Lo que no es

 PONGAMOS LAS COSAS EN SU SITIO

Como veo que ningún historiador profesional se atreve a rebatir la sarta de despropósitos históricos con los que nos quieren embaucar los defensores de la tauromaquia, me ha parecido necesario, que yo, la ingenua soñadora, deba levantar la voz para gritar la verdad y desenmascarar todo el embrollo que han liado sobre esta cuestión.

Así, como aquel niño inocente, que entre la multitud adormecida y condescendiente gritó al ver desfilar al  rey vanidoso: ¡El emperador va desnudo!, ¡el emperador va desnudo!;  yo gritaré: ¡La tauromaquia es un fraude!, ¡la tauromaquia es un fraude!

 Para ello, intentaré ir deshaciendo, una por una, todas las supuestas teorías que sobre los orígenes de la tauromaquia se han ido elaborando a lo largo en los últimos siglos, colocando las referencias históricas de cada momento, con el fin de  poner en el sitio que corresponde  cada una de ellas.

Para ello, viajaremos a través del tiempo con el fin de detenernos en cada uno de los símbolos o iconos taurinos con los que los autores taurómacos han intentado justificar unas hipotéticas raíces milenarias de la tauromaquia.  

 Repasaremos por orden cronológico, no sólo nuestra historia sino también  aquella otra que envolvió a las antiguas civilizaciones del Mediterráneo Oriental, pues hasta en ellas quieren encontrar los “sabios” pro-taurinos vestigios de tauromaquia.

Todo con el fin de desvelar la verdadera naturaleza de aquellos supuestos orígenes taurinos.  Para ello indagaremos en las circunstancias históricas que envolvieron a sus gentes, y en las ideas que imperaban por  entonces en esas culturas legendarias; sus fantasías, su religión, su arte… 

¡Vamos!, coge tu lamparita y sígueme.

Empecemos por el principio.

En busca de los toreros prehistóricos

Endosarles los orígenes de la tauromaquia hispana a nuestros más remotos ancestros es ya un clásico al que nos tienen acostumbrados quiénes desean continuar la fatídica e irracional tradición taurina.

Que eso es una falacia, no cabe duda, pero aun así muchos lo han creído desde que a principios de s.
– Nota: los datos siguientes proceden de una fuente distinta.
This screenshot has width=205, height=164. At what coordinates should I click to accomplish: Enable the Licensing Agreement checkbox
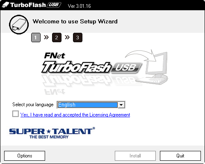(x=16, y=114)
XX se lo inventaron los doctos taurinos. Y lo peor de todo es que aún hoy en día  algunos lo siguen creyendo.

Pero, como dicen que alguien dijo: “Podrás engañar siempre a algunos, y seguro que también podrás engañar de vez en cuando a todos, pero no podrás engañar siempre a todos”.

Si tú no quieres seguir engañado, ven: vamos a ver qué hay de verdad, y qué no, en todo este montaje.  

Ajusta tu catalejo porque vamos a dirigir nuestra atención ni más ni menos que  a la lejanísima prehistoria para ver si realmente en el ADN de nuestros primitivos ancestros estaba ya grabada la tendencia de aquellos a torturar toros  por puro placer.